I moved up quickly in my career. I had a male friend tell me one time he wished he could bottle up the “cajones” I have. As I moved up I was often the only female creative in the room. It definitely has shaped the personality I have today. The environment was competitive, frat-ish at times, and has been full of uncomfortable moments with clients, coworkers and bosses.

Can you see the confidence? ;)

Can you see the confidence? ;)

Now, getting close to 40 I have been in this world for almost 18 years which seems impossible, but it is true. I am a long way from that young woman fighting for her extra 10k in a lot of ways, but in many ways much has stayed the same. I became a mom to a daughter just after my 26th birthday which opened my eyes to figuring out how I wanted to raise a strong female.

I teach by doing and fighting. It has just been the 2 of us for the better part of her life. She is my teammate, at my side all the time, so she sees the fight. She sees me when I am struggling, but most importantly she always sees me get back up. She sees that I am flawed like everyone else, but that I am fiercely devoted to doing anything and everything I can to make sure she succeeds. I have become the woman, the feminist, the boss, and the mother I am to show her what she is made of.

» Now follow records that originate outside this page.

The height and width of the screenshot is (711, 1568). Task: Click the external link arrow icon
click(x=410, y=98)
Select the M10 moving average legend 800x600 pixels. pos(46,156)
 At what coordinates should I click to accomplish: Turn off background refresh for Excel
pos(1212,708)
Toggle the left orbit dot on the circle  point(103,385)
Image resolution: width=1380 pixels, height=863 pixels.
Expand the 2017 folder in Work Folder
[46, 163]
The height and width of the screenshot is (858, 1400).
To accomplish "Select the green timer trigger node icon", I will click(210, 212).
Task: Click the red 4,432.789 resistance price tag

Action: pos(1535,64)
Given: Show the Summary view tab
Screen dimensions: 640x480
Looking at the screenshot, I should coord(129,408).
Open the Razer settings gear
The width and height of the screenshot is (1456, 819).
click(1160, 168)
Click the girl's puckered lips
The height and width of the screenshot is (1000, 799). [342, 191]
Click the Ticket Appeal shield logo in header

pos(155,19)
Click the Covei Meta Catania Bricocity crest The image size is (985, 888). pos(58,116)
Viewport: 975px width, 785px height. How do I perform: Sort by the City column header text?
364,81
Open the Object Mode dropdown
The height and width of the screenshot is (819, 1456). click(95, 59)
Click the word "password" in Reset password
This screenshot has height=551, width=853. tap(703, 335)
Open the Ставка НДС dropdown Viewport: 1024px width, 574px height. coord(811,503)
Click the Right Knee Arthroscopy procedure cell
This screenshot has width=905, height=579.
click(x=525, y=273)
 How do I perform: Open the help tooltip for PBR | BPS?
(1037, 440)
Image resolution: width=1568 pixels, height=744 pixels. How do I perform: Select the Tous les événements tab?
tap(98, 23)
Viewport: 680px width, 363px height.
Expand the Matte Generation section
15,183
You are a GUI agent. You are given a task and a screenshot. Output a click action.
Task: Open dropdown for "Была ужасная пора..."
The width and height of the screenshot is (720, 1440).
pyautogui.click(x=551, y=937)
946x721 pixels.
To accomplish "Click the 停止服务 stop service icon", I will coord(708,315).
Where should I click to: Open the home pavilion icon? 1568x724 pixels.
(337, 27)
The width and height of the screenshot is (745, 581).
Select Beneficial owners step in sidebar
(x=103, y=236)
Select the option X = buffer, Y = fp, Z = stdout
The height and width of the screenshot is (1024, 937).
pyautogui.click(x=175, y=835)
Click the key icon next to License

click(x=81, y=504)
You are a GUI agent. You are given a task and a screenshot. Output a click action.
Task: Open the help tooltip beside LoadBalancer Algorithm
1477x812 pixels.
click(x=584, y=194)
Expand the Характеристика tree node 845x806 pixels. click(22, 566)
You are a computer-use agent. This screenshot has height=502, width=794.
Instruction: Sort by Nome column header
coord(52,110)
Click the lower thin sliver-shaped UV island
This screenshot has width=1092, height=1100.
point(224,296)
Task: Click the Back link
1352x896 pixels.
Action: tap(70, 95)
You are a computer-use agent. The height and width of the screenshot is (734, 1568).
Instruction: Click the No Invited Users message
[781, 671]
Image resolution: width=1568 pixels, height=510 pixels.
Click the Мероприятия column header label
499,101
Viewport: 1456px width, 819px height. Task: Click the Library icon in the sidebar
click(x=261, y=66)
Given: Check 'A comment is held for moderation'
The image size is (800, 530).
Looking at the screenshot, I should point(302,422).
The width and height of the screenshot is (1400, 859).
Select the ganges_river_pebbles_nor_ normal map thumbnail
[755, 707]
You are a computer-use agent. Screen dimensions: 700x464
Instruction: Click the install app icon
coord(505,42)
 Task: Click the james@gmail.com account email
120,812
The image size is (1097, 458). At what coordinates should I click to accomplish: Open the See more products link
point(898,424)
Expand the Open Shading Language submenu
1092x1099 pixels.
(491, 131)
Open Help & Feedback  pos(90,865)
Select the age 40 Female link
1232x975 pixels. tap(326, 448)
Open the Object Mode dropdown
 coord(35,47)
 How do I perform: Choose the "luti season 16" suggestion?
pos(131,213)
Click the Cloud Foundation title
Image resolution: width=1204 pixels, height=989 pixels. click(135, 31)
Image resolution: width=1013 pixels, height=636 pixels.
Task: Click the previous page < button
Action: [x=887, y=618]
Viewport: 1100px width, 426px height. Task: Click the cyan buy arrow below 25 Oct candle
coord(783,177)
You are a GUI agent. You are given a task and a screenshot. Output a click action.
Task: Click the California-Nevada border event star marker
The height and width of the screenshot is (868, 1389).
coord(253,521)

My hope for her and the people in her life is that they realize this is what it means to be a feminist. It means that she means as much to the world as the boy who sits next to her. It means that her brown skin is as valuable as my white skin. It means that all of the men in her life- her father, her grandfathers, and everyone else who loves her- want her to succeed and believe in her success as much as they would believe in a boy’s.

I recognize my life has been full of blessings and full of privilege. I am very grateful for everything that I have been given, the love that I was raised in, and the chances I was given to prove myself. That does not mean I don’t have something to fight for. I have heard this a lot lately, women in a position of privilege who don’t understand that one woman’s fight is all of our fight.

My dream is a world where we are all feminists, because we all recognize that your son is not better than your daughter. He doesn’t deserve additional opportunities or respect simply because of his gender. When women do better, we all do better.  Please find your own way of standing in solidarity today, I am striking with the knowledge that all women do not have that luxury, so I will strike for them too. Even more important is how each of us continue to carry out the spirit of today into each day moving forward.